Command Line Arguments
Pippin has a number of useful command line arguments which you can quickly reference via pippin.sh -h
.
-h, --help show this help message and exit
--config CONFIG Location of global config (i.e. cfg.yml)
-v, --verbose increase output verbosity
-s START, --start START
Stage to start and force refresh. Accepts either the
stage number or name (i.e. 1 or SIM)
-f FINISH, --finish FINISH
Stage to finish at (it runs this stage too). Accepts
either the stage number or name (i.e. 1 or SIM)
-r, --refresh Refresh all tasks, do not use hash
-c, --check Check if config is valid
-p, --permission Fix permissions and groups on all output, don't rerun
-i IGNORE, --ignore IGNORE
Dont rerun tasks with this stage or less. Accepts
either the stage number of name (i.e. 1 or SIM)

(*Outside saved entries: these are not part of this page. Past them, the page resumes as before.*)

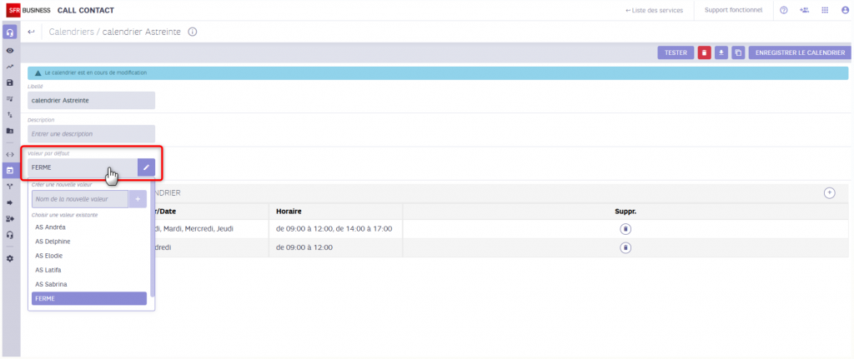Open the apps grid icon
Viewport: 854px width, 359px height.
click(x=825, y=10)
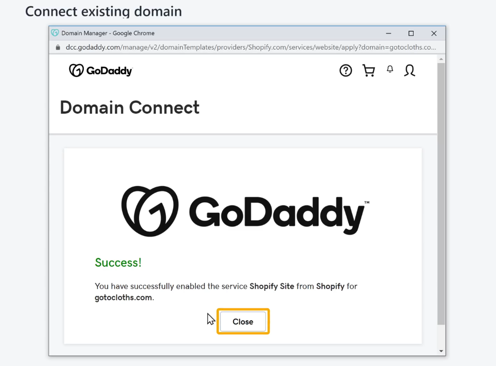Click the padlock icon in the address bar
This screenshot has height=366, width=496.
[58, 47]
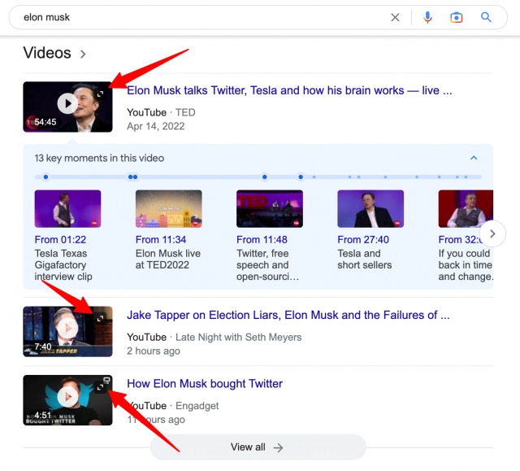This screenshot has width=520, height=471.
Task: Click the blue magnifier search button
Action: (487, 17)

-S [SYNTAX], --syntax [SYNTAX]
Get the syntax of the given stage. Accepts either the
stage number or name (i.e. 1 or SIM). If run without
argument, will tell you all stage numbers / names.
-C, --compress Compress pippin output during job. Combine with -c /
--check in order to compress completed pippin job.
-U, --uncompress Do not compress pippin output during job. Combine
with -c / --check in order to uncompress completed
pippin job. Mutually exclusive with -C / --compress
As an example, to have a verbose output configuration run and only do data preperation and simulation, you would run pippin.sh -vf 1 configfile.yml
.
Pippin on Midway
On midway, sourcing the SNANA setup will add environment variables and Pippin to your path.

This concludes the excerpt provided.